Create and make changes to your website using an editor. With different editing options available to WordPress users, this guide will help you choose the best editing experience for your needs.
In this guide
The WordPress editor is the default editor that every WordPress site owner can start using right away. Launched in 2018, the WordPress editor has quickly evolved into the most powerful and flexible WordPress editing experience used by millions of website owners worldwide.
Each element in the WordPress editor is called a block. For example, insert an image with an Image block, write a title with a Heading block, and create a button with a Button block. The WordPress editor is often referred to as the block editor. Using blocks, you can create the exact layout you want for your website.
To find the WordPress editor, visit your site’s dashboard and choose which part of your site you would like to work on:
- Pages: Click on Pages to create and edit the content of any page of your website in the WordPress editor.
- Posts: Click on Posts to write blog posts using the WordPress editor.
In addition, modern WordPress.com themes use the Site Editor to give you complete control over your site’s layout, structure, menus, header, and footer all using blocks. For an optimal editing experience, make sure to choose one of these themes.
Click the button below to visit our guides to the WordPress editor:
The WordPress editor makes it easy for anyone to create a website – no coding knowledge is required!
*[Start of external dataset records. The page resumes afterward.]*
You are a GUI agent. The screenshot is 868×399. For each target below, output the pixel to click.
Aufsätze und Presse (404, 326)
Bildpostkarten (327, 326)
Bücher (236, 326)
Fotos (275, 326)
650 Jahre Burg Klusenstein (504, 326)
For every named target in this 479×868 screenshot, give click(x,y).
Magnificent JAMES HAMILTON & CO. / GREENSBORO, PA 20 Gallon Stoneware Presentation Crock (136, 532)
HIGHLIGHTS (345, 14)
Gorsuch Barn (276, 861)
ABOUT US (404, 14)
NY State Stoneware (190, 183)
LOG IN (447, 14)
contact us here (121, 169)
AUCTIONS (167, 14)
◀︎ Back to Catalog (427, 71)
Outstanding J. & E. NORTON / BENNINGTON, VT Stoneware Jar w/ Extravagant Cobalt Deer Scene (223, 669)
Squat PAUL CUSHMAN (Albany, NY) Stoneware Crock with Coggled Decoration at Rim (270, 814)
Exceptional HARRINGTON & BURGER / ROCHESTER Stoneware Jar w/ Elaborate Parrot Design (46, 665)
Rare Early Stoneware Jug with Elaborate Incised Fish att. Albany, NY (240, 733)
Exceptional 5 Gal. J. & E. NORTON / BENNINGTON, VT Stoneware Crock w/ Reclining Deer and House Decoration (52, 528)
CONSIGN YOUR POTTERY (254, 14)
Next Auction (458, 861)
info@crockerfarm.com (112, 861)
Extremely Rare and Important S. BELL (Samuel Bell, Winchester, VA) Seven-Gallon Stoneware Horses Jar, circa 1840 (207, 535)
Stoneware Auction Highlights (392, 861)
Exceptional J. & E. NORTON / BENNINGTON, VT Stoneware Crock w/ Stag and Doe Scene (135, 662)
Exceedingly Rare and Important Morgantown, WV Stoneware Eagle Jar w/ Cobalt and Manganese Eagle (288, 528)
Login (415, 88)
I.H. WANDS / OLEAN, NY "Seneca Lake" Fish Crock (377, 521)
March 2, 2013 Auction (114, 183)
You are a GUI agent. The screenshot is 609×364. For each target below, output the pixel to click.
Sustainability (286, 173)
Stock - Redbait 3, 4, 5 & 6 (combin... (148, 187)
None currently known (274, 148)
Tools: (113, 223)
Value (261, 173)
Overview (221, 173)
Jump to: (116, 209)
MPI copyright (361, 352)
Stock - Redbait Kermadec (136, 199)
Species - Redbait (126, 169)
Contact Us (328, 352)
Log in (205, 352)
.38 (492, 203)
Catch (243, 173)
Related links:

However, if you enjoy working with HTML, you have two options for editing HTML in the WordPress Editor:
In the toolbar for each block (that appears when you click on the block), the ellipsis, or the three dots, has an Edit as HTML option to edit the HTML for just that specific block.
If you want to edit the entire page in HTML, click the ellipsis in the top-right corner and select Code editor to switch to HTML.
The classic editor was the default editor for WordPress sites and blogs before the WordPress editor (see above) launched. While still available, the classic editor is not recommended because it does not meet the needs of most website owners or the expectations of a modern website visitor.
For the best of both worlds, you can replicate the classic editor experience within the WordPress editor. You can insert a Classic block for the familiar classic editing toolbar:
This section of the guide applies to sites with the WordPress.com Business or Commerce plan. If your site has one of our legacy plans, this feature is available on the Pro plan.
Sites with eligible plans can install third-party editor plugins, also known as page builders, such as Elementor and WP Bakery. Sometimes third-party themes will include their own editor too.
Keep in mind that when you use a third-party editor, the best place to get support for that tool is through the developers who made it. They often include links to contact them directly in the plugin’s options.